(Task requirements):
Print the lines that run from the line with "Image resolution: width=1350" to the line with "Instruction: Remove the", keeping both end lines, exactly as they appear in the entries below, and nothing else.
─── Records for processing ───
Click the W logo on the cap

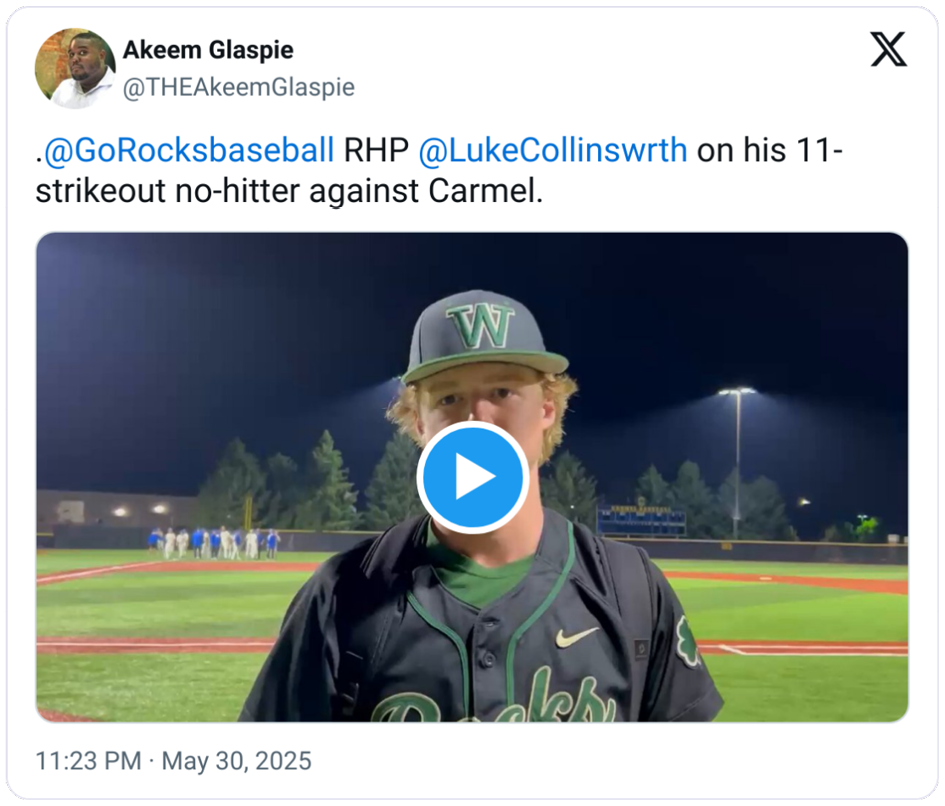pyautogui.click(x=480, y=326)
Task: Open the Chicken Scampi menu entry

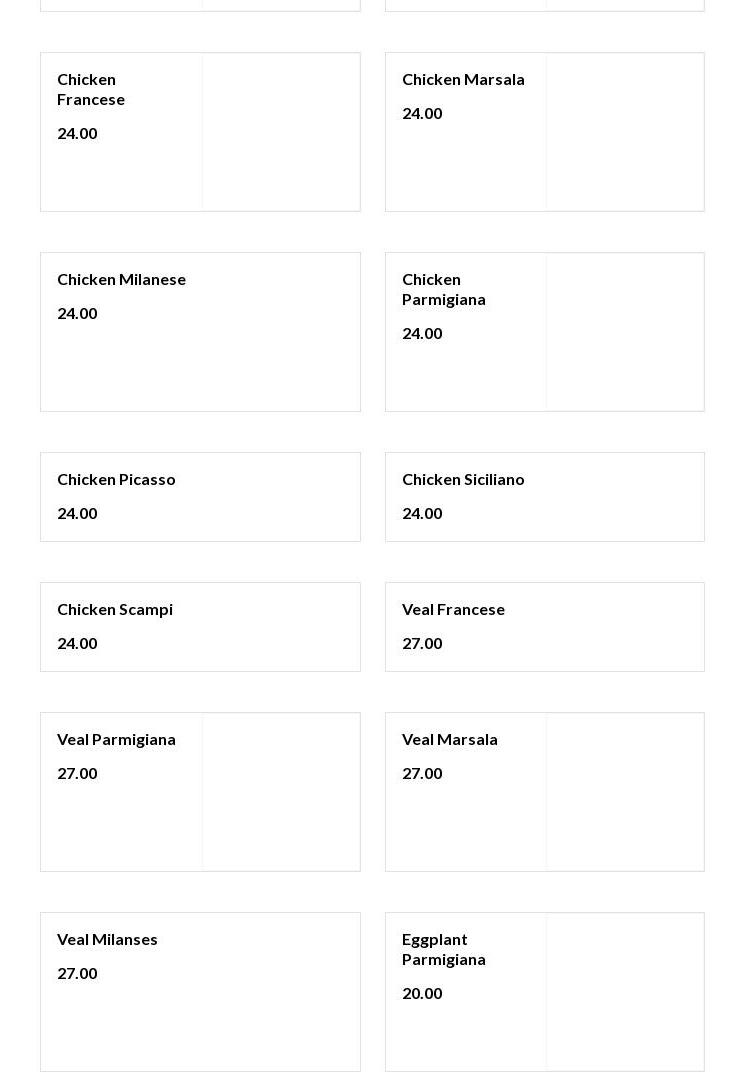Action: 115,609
───
─── Records for processing ───
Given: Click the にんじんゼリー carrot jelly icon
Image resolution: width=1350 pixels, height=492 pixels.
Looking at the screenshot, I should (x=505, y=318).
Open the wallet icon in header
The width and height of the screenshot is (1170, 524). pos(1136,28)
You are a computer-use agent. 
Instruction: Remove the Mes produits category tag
───
(Task response):
Image resolution: width=1350 pixels, height=492 pixels.
Looking at the screenshot, I should (x=505, y=318).
Open the wallet icon in header
The width and height of the screenshot is (1170, 524). pos(1136,28)
You are a computer-use agent. 
Instruction: Remove the Mes produits category tag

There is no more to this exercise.